ACTIVITY
Pictures are to be left out, and only the lines from the one containing "コーポレートサービス (444, 2494)" through the last line of the data are to be returned exactly.

EXTRACTED ENTRIES
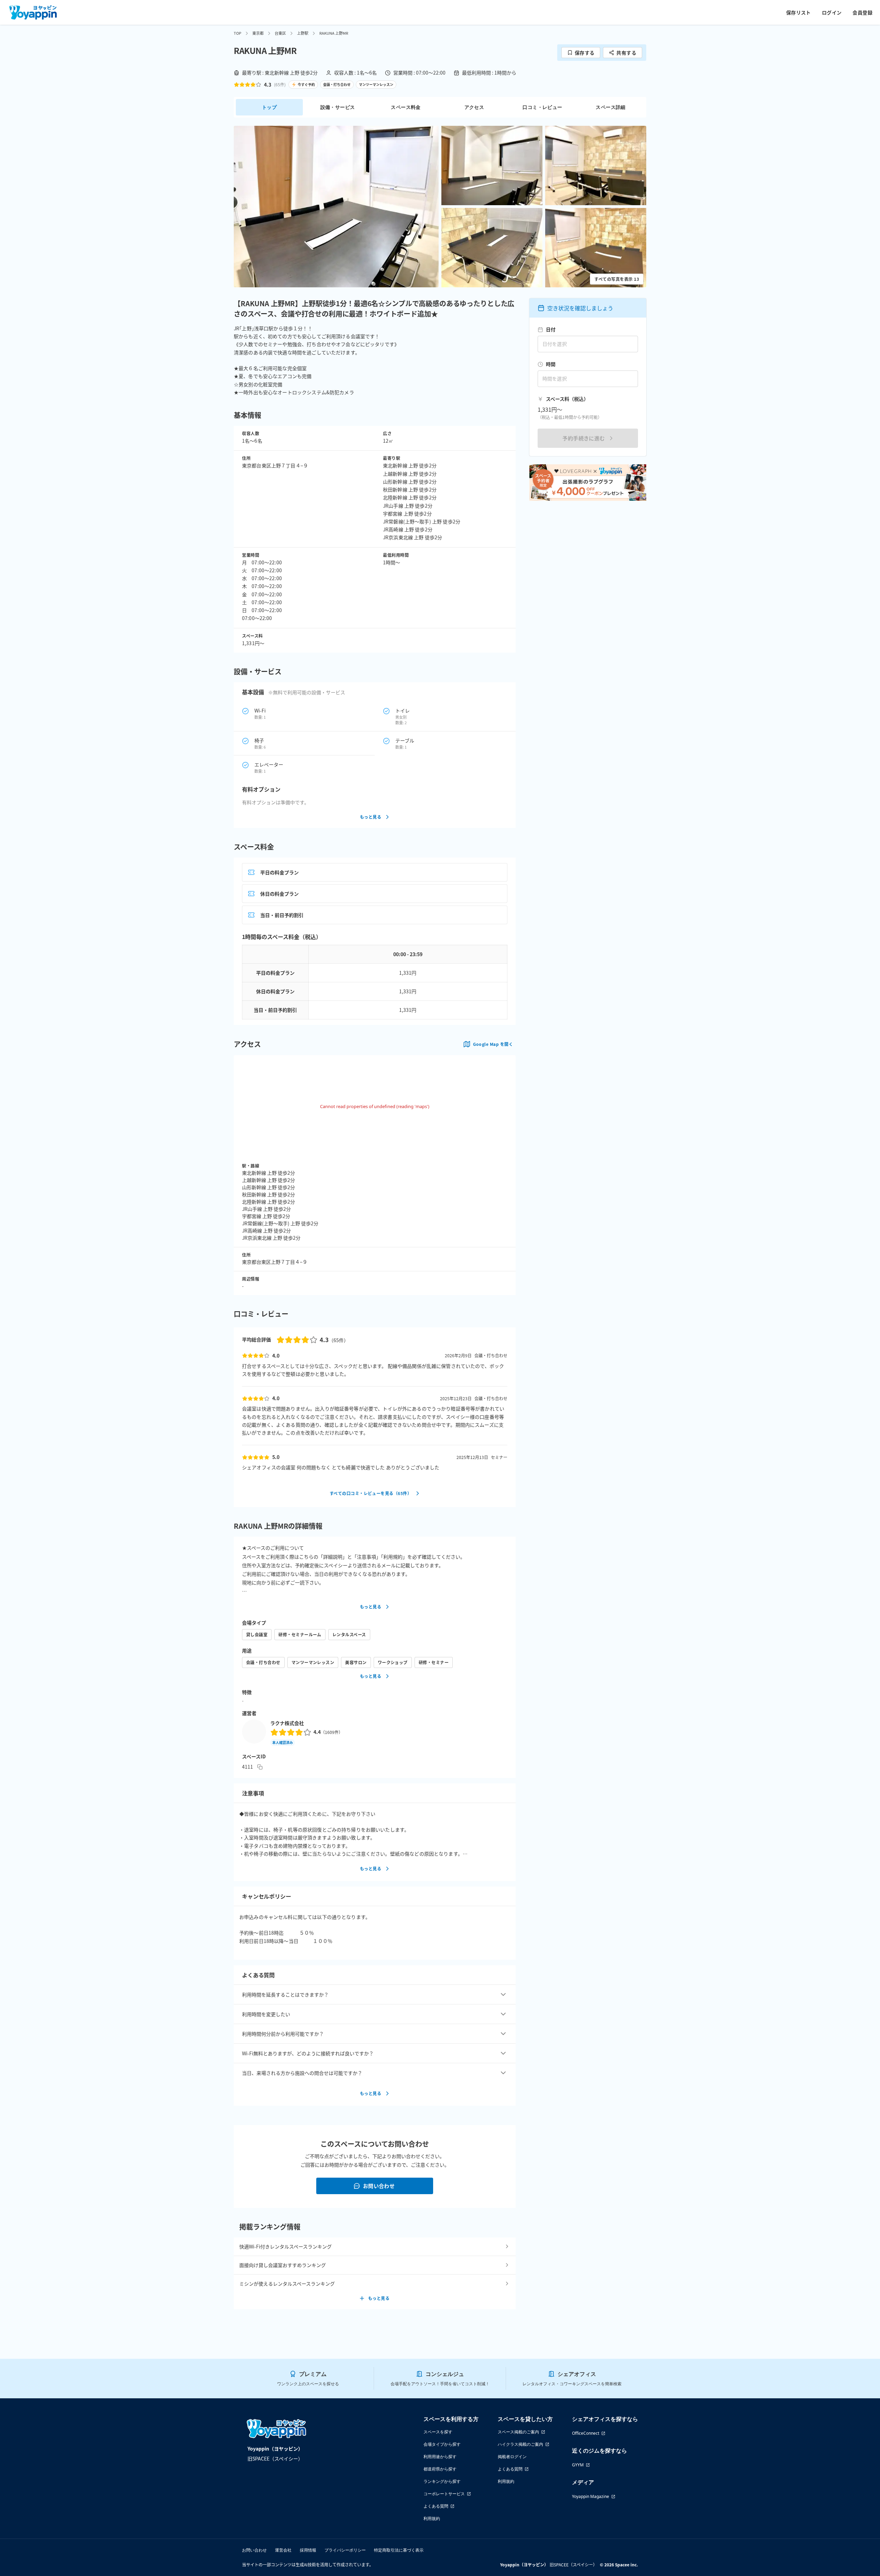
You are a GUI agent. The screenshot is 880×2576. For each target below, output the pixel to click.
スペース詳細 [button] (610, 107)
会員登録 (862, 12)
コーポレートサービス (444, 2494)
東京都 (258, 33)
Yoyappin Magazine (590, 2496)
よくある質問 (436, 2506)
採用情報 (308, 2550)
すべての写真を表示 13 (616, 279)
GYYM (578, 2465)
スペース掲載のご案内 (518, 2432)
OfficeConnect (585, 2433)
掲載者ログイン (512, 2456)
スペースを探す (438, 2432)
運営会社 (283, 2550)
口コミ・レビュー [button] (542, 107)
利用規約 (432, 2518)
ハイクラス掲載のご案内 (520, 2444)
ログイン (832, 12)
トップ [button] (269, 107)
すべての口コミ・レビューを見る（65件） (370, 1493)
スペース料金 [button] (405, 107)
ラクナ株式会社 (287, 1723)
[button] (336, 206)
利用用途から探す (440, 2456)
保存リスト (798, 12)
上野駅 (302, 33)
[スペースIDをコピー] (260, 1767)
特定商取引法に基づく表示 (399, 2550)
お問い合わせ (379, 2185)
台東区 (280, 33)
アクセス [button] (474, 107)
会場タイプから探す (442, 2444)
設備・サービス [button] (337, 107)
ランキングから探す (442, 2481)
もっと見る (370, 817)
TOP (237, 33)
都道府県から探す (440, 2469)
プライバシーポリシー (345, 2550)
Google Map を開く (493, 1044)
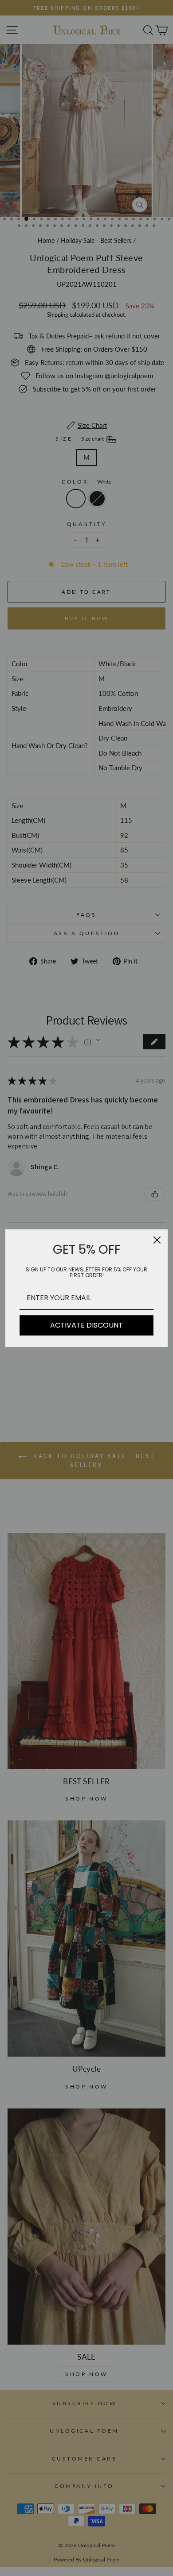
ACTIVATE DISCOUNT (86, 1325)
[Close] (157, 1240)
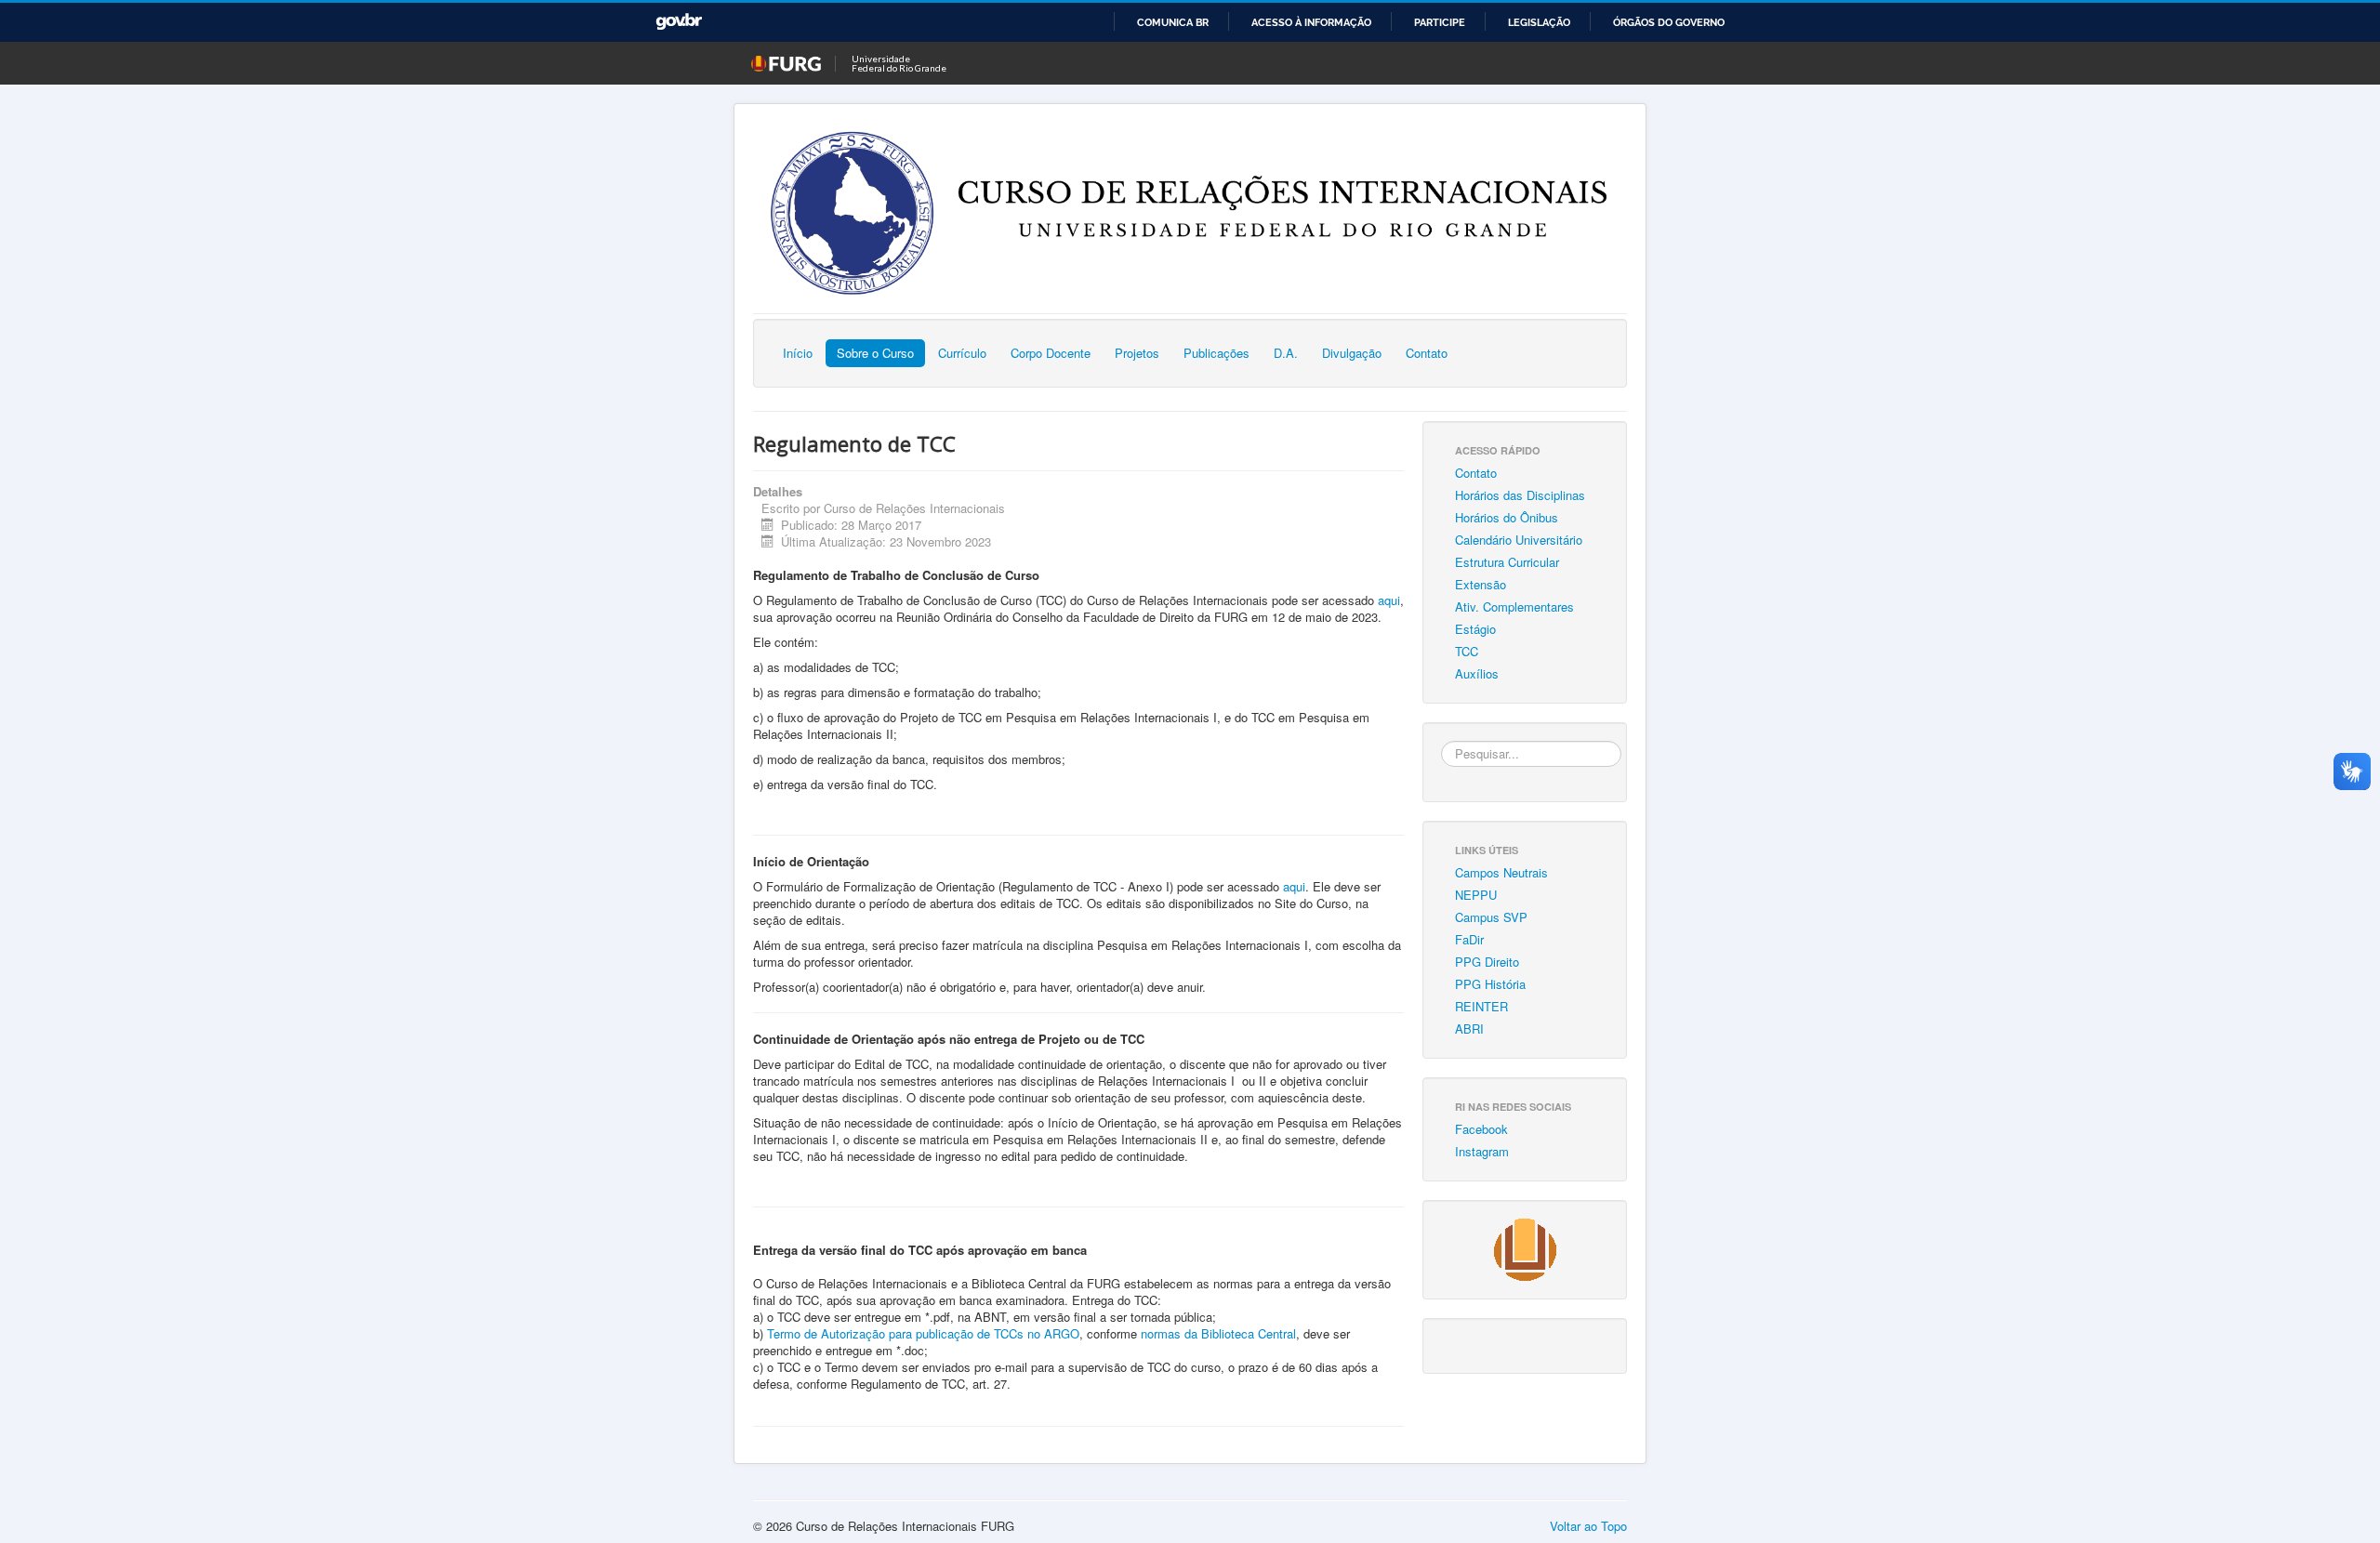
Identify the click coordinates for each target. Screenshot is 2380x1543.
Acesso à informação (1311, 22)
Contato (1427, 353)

ANSWER BELOW
コーポレートサービス (444, 2494)
東京都 (258, 33)
Yoyappin Magazine (590, 2496)
よくある質問 (436, 2506)
採用情報 (308, 2550)
すべての写真を表示 13 (616, 279)
GYYM (578, 2465)
スペース掲載のご案内 (518, 2432)
OfficeConnect (585, 2433)
掲載者ログイン (512, 2456)
スペースを探す (438, 2432)
運営会社 (283, 2550)
口コミ・レビュー [button] (542, 107)
利用規約 (432, 2518)
ハイクラス掲載のご案内 (520, 2444)
ログイン (832, 12)
トップ [button] (269, 107)
すべての口コミ・レビューを見る（65件） (370, 1493)
スペース料金 [button] (405, 107)
ラクナ株式会社 (287, 1723)
[button] (336, 206)
利用用途から探す (440, 2456)
保存リスト (798, 12)
上野駅 (302, 33)
[スペースIDをコピー] (260, 1767)
特定商取引法に基づく表示 (399, 2550)
お問い合わせ (379, 2185)
台東区 (280, 33)
アクセス [button] (474, 107)
会場タイプから探す (442, 2444)
設備・サービス [button] (337, 107)
ランキングから探す (442, 2481)
もっと見る (370, 817)
TOP (237, 33)
都道府県から探す (440, 2469)
プライバシーポリシー (345, 2550)
Google Map を開く (493, 1044)
ACTIVATE DISCOUNT (86, 1325)
[Close] (157, 1240)
Identify the click coordinates for each target. Screenshot is 2380x1543.
Acesso à informação (1311, 22)
Contato (1427, 353)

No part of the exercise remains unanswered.